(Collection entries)
=====

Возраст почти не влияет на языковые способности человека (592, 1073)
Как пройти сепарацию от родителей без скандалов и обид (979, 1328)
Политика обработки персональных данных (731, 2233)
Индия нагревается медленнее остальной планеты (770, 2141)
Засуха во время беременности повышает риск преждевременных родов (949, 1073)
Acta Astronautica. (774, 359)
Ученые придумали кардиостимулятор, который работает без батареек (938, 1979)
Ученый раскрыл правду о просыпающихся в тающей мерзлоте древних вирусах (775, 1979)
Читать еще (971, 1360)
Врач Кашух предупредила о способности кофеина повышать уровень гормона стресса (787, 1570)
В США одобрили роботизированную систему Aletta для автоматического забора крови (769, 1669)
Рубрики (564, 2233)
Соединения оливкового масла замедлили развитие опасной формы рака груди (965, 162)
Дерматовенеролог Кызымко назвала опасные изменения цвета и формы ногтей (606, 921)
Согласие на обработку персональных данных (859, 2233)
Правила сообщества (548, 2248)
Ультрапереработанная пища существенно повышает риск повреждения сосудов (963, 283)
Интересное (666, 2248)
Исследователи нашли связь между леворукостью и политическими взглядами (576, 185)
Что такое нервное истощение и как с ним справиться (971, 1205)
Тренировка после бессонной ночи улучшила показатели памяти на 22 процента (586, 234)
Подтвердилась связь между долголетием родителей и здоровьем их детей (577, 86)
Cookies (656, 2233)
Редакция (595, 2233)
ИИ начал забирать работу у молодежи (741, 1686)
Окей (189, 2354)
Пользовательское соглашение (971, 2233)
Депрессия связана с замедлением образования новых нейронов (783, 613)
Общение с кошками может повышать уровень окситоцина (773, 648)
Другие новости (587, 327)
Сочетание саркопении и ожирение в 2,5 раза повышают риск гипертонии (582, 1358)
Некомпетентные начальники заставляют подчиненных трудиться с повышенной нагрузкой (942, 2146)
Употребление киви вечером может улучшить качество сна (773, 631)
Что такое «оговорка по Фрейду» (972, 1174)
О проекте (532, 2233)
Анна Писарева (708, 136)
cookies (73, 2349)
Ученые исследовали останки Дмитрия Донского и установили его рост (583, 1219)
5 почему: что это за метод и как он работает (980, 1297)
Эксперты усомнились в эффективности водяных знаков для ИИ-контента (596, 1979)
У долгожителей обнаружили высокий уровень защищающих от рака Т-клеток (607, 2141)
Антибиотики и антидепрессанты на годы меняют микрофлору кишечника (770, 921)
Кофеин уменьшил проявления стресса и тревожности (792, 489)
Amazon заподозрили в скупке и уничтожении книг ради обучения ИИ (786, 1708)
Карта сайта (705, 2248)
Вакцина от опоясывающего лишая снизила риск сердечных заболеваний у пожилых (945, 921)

=====

YOUR TASK: Output all of the data again, exactly.

EXPECTED OUTPUT:
Возраст почти не влияет на языковые способности человека (592, 1073)
Как пройти сепарацию от родителей без скандалов и обид (979, 1328)
Политика обработки персональных данных (731, 2233)
Индия нагревается медленнее остальной планеты (770, 2141)
Засуха во время беременности повышает риск преждевременных родов (949, 1073)
Acta Astronautica. (774, 359)
Ученые придумали кардиостимулятор, который работает без батареек (938, 1979)
Ученый раскрыл правду о просыпающихся в тающей мерзлоте древних вирусах (775, 1979)
Читать еще (971, 1360)
Врач Кашух предупредила о способности кофеина повышать уровень гормона стресса (787, 1570)
В США одобрили роботизированную систему Aletta для автоматического забора крови (769, 1669)
Рубрики (564, 2233)
Соединения оливкового масла замедлили развитие опасной формы рака груди (965, 162)
Дерматовенеролог Кызымко назвала опасные изменения цвета и формы ногтей (606, 921)
Согласие на обработку персональных данных (859, 2233)
Правила сообщества (548, 2248)
Ультрапереработанная пища существенно повышает риск повреждения сосудов (963, 283)
Интересное (666, 2248)
Исследователи нашли связь между леворукостью и политическими взглядами (576, 185)
Что такое нервное истощение и как с ним справиться (971, 1205)
Тренировка после бессонной ночи улучшила показатели памяти на 22 процента (586, 234)
Подтвердилась связь между долголетием родителей и здоровьем их детей (577, 86)
Cookies (656, 2233)
Редакция (595, 2233)
ИИ начал забирать работу у молодежи (741, 1686)
Окей (189, 2354)
Пользовательское соглашение (971, 2233)
Депрессия связана с замедлением образования новых нейронов (783, 613)
Общение с кошками может повышать уровень окситоцина (773, 648)
Другие новости (587, 327)
Сочетание саркопении и ожирение в 2,5 раза повышают риск гипертонии (582, 1358)
Некомпетентные начальники заставляют подчиненных трудиться с повышенной нагрузкой (942, 2146)
Употребление киви вечером может улучшить качество сна (773, 631)
Что такое «оговорка по Фрейду» (972, 1174)
О проекте (532, 2233)
Анна Писарева (708, 136)
cookies (73, 2349)
Ученые исследовали останки Дмитрия Донского и установили его рост (583, 1219)
5 почему: что это за метод и как он работает (980, 1297)
Эксперты усомнились в эффективности водяных знаков для ИИ-контента (596, 1979)
У долгожителей обнаружили высокий уровень защищающих от рака Т-клеток (607, 2141)
Антибиотики и антидепрессанты на годы меняют микрофлору кишечника (770, 921)
Кофеин уменьшил проявления стресса и тревожности (792, 489)
Amazon заподозрили в скупке и уничтожении книг ради обучения ИИ (786, 1708)
Карта сайта (705, 2248)
Вакцина от опоясывающего лишая снизила риск сердечных заболеваний у пожилых (945, 921)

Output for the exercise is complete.